Without a remorseful thought, her lurid self-pity led her back to the boarded empty schoolhouse just a few years later. She found the old hiding spot easily enough and took a sprinkle of the prussic acid, reconcealed the bottle, and carried the deadly powder in her weathered hand toward the cemetery located on the grounds of the estate.
She self-administered the dose and managed to fall face-first on the soil where she thought John Austin was buried. It was difficult to tell because his grave was never adorned with a permanent marker, and the rough wooden-cross had succumbed to the elements long ago. An unforgivable reality given the substantial payment his family received from the sale of the house. The money, they claimed, was owed to their mill for goods and services. Not even the children received a share.
When Ms. Flanagan’s death was discovered, what remained of her corpse was scheduled for interment at the Pioneer Cemetery. She was to be buried there as a pauper. But the new owner of the estate, a silent-film star who discovered her body, insisted on holding services for her and burying her where she lay. The city readily issued a permit.
A stonemason prepared a surprisingly small plaque bearing Agnes Flanagan’s inscription. He intentionally omitted the epitaph that Mr. Witherspoon requested and brought the thirteen-inch marker to his doorstep where it was received with praise and gratitude nonetheless. After serious contemplation of the inventory on hand, the owner of the funeral parlor decided he had only one coffin of insignificant quality in which to bury the poor woman.
Just when it looked like plans were coming together, despite reluctance, the gravedigger, a city employee, sent word that he was ill, so Mr. Witherspoon’s servants had to do the work.
It’s supposed to be six feet,
Elsie said.
If you want to keep digging, that’s fine with me, but I’m beat!
The butler wiped his brow and adamantly set aside his shovel.
Three feet it is,
the maid agreed.
From the desk of
Boyd Witherspoon
Found a diary today. I believe Mrs. Austin was innocent. Poor woman.
The evil lingers and saturates the wood. I’ve a good notion to disinter the remains and say, Go away, Ms. Flanagan, you’re no longer welcome!
I feel as though I should tell someone. I nearly showed the diary to Netti. Good thing, she might’ve collapsed if I had. Her late husband was on the jury. She tells me the Austin boys died in the war, but the girls might still be down in Brookings, probably married by now.
I lie in a morose state and have fitful dreams. A horrible cackling sound that stalks me at night and pervades my waking thoughts. I need a turn-up, a change of pace, but fear I am so heavily vested in this place. When I think of what they did to her, it makes me sick. At least she went quickly, unlike myself, dying a sad slow death at the hands of loan sharks. I think of ending it myself.
Gertie’s coming down for the weekend and insists on driving. She drives like a madwoman always, and I’m sorely tempted to hide her keys when she arrives.

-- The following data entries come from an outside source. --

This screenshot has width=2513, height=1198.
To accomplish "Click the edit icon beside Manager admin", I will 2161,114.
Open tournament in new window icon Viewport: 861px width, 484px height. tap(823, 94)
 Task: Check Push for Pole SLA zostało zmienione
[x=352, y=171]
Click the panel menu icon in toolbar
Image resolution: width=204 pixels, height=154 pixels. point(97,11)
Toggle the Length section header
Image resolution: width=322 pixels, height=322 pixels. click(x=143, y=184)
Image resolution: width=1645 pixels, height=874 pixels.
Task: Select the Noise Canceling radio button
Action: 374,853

I’m looking forward to seeing her, though I daresay she’ll be disappointed that I sold the yacht.
B. D. Witherspoon
July 31, 1930
Boyd Witherspoon
It was New Year’s Eve 1930. The number of exceedingly high-maintenance celebrities increased over the preceding days. They stayed at the house on Mt. Jotnar and filled the Pelican Lodge at Smuggler’s Cove with incessant bell ringing and assorted drama that caused weary staff members to resort to aspirin.
Prohibition was in full force, and law enforcement had been told to be on the lookout. In Violet Cove, home of what the bootleggers termed Smuggler’s Cove,
it meant overtime. The rewards were great for those willing to grease the palms of the corrupt officials who were inclined to turn a blind eye. Most of the guests brought signed photographs, hoping they could be so lucky as to get off for less.
The men in their fashion looked smart and dapper for the occasion. They wore stylish tuxedos of firmly woven worsted wool with long fitted jackets, polished shoes, and wavy, slicked-back hair. The vamps donned layer upon layer of frill and fringe, adorned with long beaded ropes. Most had slept upright with bed caps to maintain their meticulous coiffures and simply applied fresh makeup atop the old.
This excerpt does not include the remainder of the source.